Специфика 46 статьи Судебника 1497 года, где по сравнению с 56 статьей Псковской Судной грамоты либерализируется свидетельская база; и сорок седьмой, отрицающий крестоцеловальную присягу ответчика, манифестирует, как далеко за столетие продвинулись товарно-денежные отношения. Их основа рацио. Крестоцеловальная присяга ответчика, априори, зиждется на иных основаниях. Предполагается, что есть безусловная ценность – крест. То есть, отказ от присяги ответчика, даже при явном миролюбии сторон, можно объяснить только одним фактором: базис товарно-денежных отношений целерационален. Основание присяги – ценностнорациональное. Невозможность принять в целерациональном имущественном процессе ценностнорациональные доказательства отвращало судьей Ивана III от признания правомочности крестоцеловального свидетельства [5, c, 460]:

«А которой купець, идучи в торговлю, возмет у кого денги или товар, да на пути у него утеряется товар беэхитростно, истонет, или згорить, или рать возметь, и боярин обыскав, да велит дати тому диаку великого князя полетную грамоту с великого князя печятию, платити исцеву истину без росту».

__Записанные данные__.
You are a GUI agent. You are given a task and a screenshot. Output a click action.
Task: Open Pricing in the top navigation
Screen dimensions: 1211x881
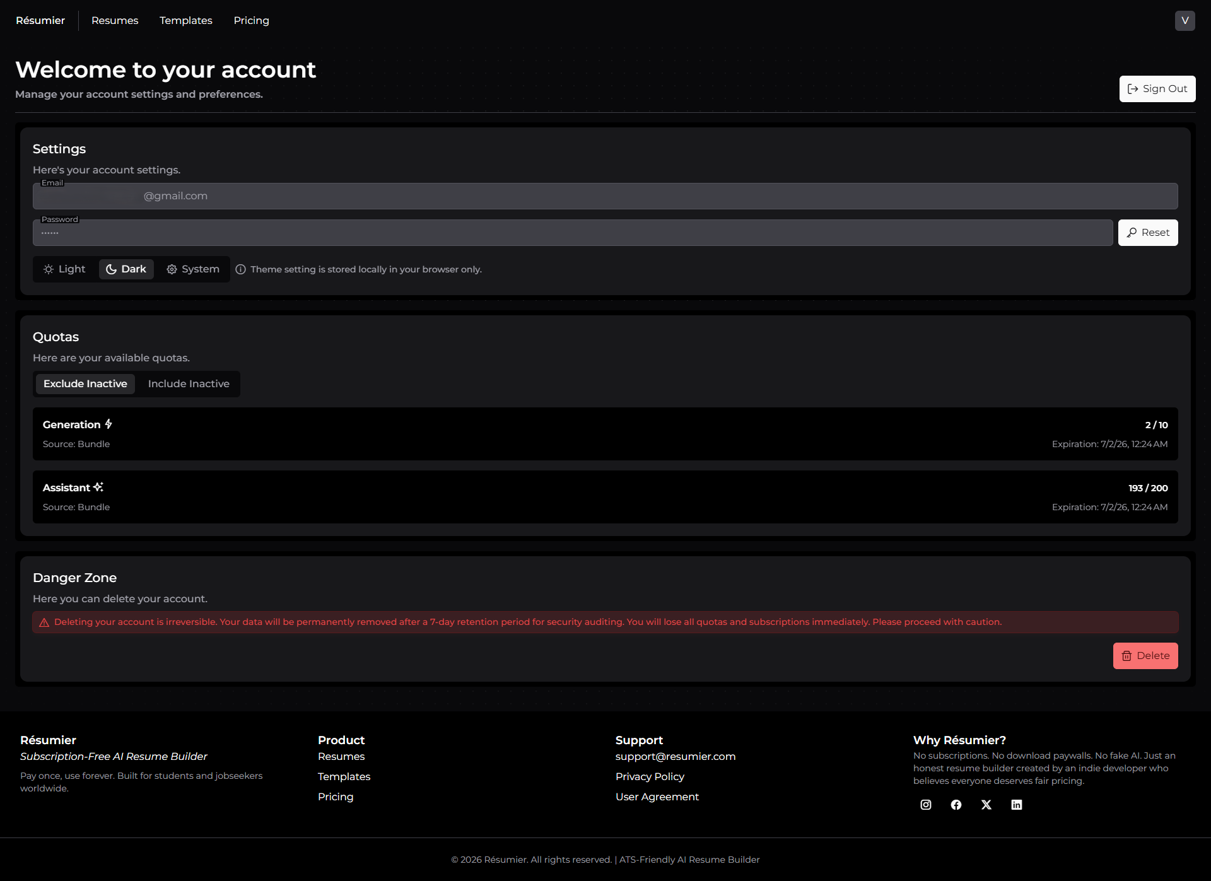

__Задание 1__.
Какие три беды, от которых купец может лишиться товара в пути, названы в цитате из текста о Судебнике 1497 года?
__Задание 2__.
С какой статьей Псковской Судной грамоты сравнивается 46 статья Судебника 1497 года в тексте о Судебнике?
__Задание 3__.
Продолжите текст о Судебнике 1497 года после приведенной в нем цитаты.
Листинг здесь не понадобится.

__Верный ответ 1__.
«истонет», «згорить», «рать возметь»

__Верный ответ 2__.
С 56 статьей.

__Верный ответ 3__.
Ее стержень – целерациональное восприятие бытия. Внешне 55 статья Судебника повторение 54 статьи Пространной Правды. Внимательное прочтение показывает: внутренний посыл абсолютно несходен. Русская Правда полагает возможным отменить рост, если «за не жа пагуба от Бога есть». То есть, законодатель Древней Руси обосновывает несостоятельность должника религиозно-метафизически. Судебник 1497 года легко обходится без подобного иррационализма. Нет злой воли должника, произошла утрата в силу привходящих обстоятельств – заимодавец не получит не состоятельного кредитора головой. Более того, Иван Васильевич запрещает при таком развитии событий взимать рост.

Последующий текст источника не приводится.